Ma soprattutto un tale comando costituito in tempi brevi sarebbe quel “do something” che serve all’Europa per iniziare a credere in sé stessa, acquisire una iniziale, credibile capacità di dissuasione e per segnalare agli alleati l’assunzione di responsabilità richiesta: un segnale politico molto forte. Non dovrebbe essere necessariamente dichiarato “contro” nessuno, né contro la Russia o la Cina, né tantomeno l’America di Trump. Anzi, di questa raccoglierebbe gli “inviti”. Sarebbe piuttosto per l’Europa stessa, che si fa adulta. L’impianto concettuale “Berlin Plus”, che prevede l’uso di capacità Nato da parte dell’UE, potrebbe rimanere. La Nato ha già la sua consolidata struttura di Comando e Controllo, a cui la nuova capacità C2 potrebbe ipoteticamente contribuire per specifiche esigenze. L’approccio all’iniziativa dovrebbe essere a 27, ricercando la difficile unanimità. Solo allorché veti o indisponibilità lo rendessero impraticabile, si transiterebbe alla formula della Cooperazione rafforzata, prevista dalle norme comunitarie e abilitante una “coalizione dei volenterosi” tra i Paesi UE, salvo successive adesioni. Tra i volenterosi, sarebbe quantomai opportuno trovare il modo di includere il Regno Unito, con le sue capacità operative di eccellenza, facendo leva sulla convergenza strategica esistente. 
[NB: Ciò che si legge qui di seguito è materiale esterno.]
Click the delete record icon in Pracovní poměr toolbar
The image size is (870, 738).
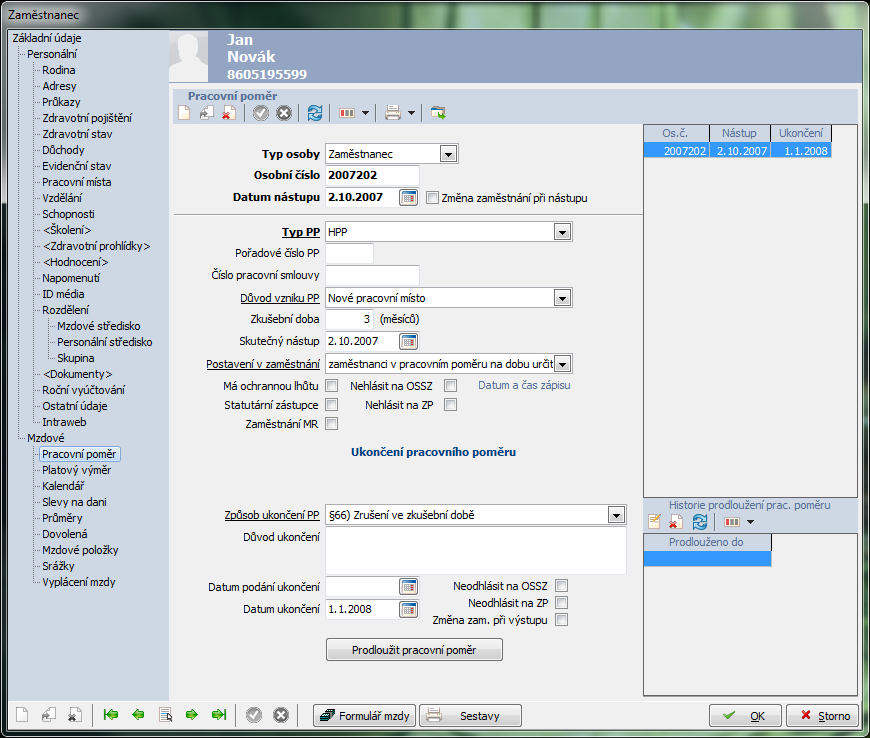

Infine, la delicata questione della direzione unitaria della politica di sicurezza e difesa comune: chi assegnerà la missione e assicurerà la coerenza delle direttive per il nuovo comando?

L’idea è che se quelle forze dovranno mai combattere, sarà per un’emergenza esistenziale per l’Europa. In una tale situazione, la coesione emergerà con grande probabilità per la sopravvivenza, come è recentemente accaduto all’inizio della guerra in Ucraina. Tuttavia se non ci si prepara prima, non ci sarà certamente tempo di farlo al momento. La responsabilità di questa scelta e della definizione delle linee politico-strategiche per questa preparazione ricade sulla leadership politica delle nazioni europee.

Questo ”do something” parte dal guidare e integrare le capacità operative nazionali già disponibili, per saldarsi con i programmi strategici per la difesa europea più a lungo termine. Oltre al forte segnale politico, esso produce un processo di crescita organico, radicato nella realtà operativa, piuttosto che in astratti, infiniti dibattiti o nelle stanze di pur volenterosi funzionari. Un Comando e Controllo europeo è la migliore e più rapida via per quella dissuasione che, insieme alla distensione, dobbiamo imparare a usare assai meglio che nel passato e stavolta anche da soli. Tutto ciò va fatto subito, perché l’Europa deve rialzarsi ora. La finestra di vulnerabilità da parte della minaccia è già aperta e la sua probabilità non può affatto essere esclusa dal calcolo strategico. In cui, come appare evidente, non potrà essere inclusa la disponibilità di risorse altrui per la nostra sicurezza.